Figure 5. GOT1 regulates cellular ROS levels in chronic acidosis

(A) Western blotting to confirm the knockdown levels of GOT1 in S2-013 with two independent targets by utilizing lentiviral delivery. Cell growth of GOT1 knockdown and scrambled-control (shScr) cells in control pH (B) and low pH (C). (D) Measurement of intracellular ROS using carboxy-H₂DCFDA in control and low pH. (E) Measurement of intracellular ROS by staining with carboxy-H₂DCFDA (DCFDA), using ROS-insensitive carboxy-DCFDA (CDCF) dye as a control. (F) LC-MS/MS measurement of NADP/NADPH and GSSG/GSH ratio in control and low pH. (G–K) Quantitative real-time PCR analysis of genes coding for enzymes involved in ROS regulation. Data in bar charts is normalized to the values for the control pH (7.4). Two-tailed Student’s t-test was used on Figure 5F to compare control versus low pH. A two-way ANOVA analysis, followed by Bonferroni posttests, was conducted to compare different treatments represented on all the other panels with p-values * p<0.05, **p<0.01, ***p<0.001.
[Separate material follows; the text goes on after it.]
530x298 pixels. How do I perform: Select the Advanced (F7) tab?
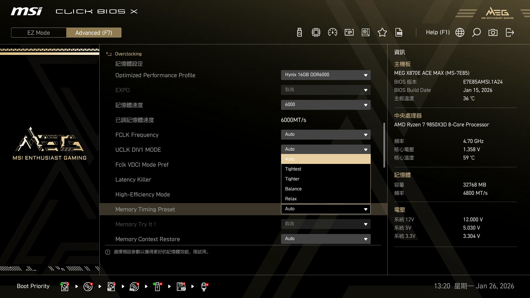(x=94, y=33)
Figure 6. Non-canonical glutamine metabolism regulates ROS levels in chronic acidosis

Growth kinetics of scrambled control (A), and GOT1 knockdown cells (B–C) cultured in low pH supplemented with N-acetyl cysteine (NAC), non-essential amino acids (NEAA), and oxaloacetate (OAA). (B) Colony formation of control and GOT1 knockdown cells supplemented with NAC and OAA. (C) Intracellular ROS levels in control and GOT1 knockdown cells supplemented with OAA and NAC, using H₂O₂ as a positive control. Data in bar charts is normalized to the values for untreated scrambled control. Data normalized to control pH 7.4 (physiological pH value). Error bars represent mean ± S.E.M. from at least three different replicates. A two-way ANOVA analysis, followed by Bonferroni post-tests, was conducted to compare different treatments with p-value * p<0.05, **p<0.01, ***p<0.001.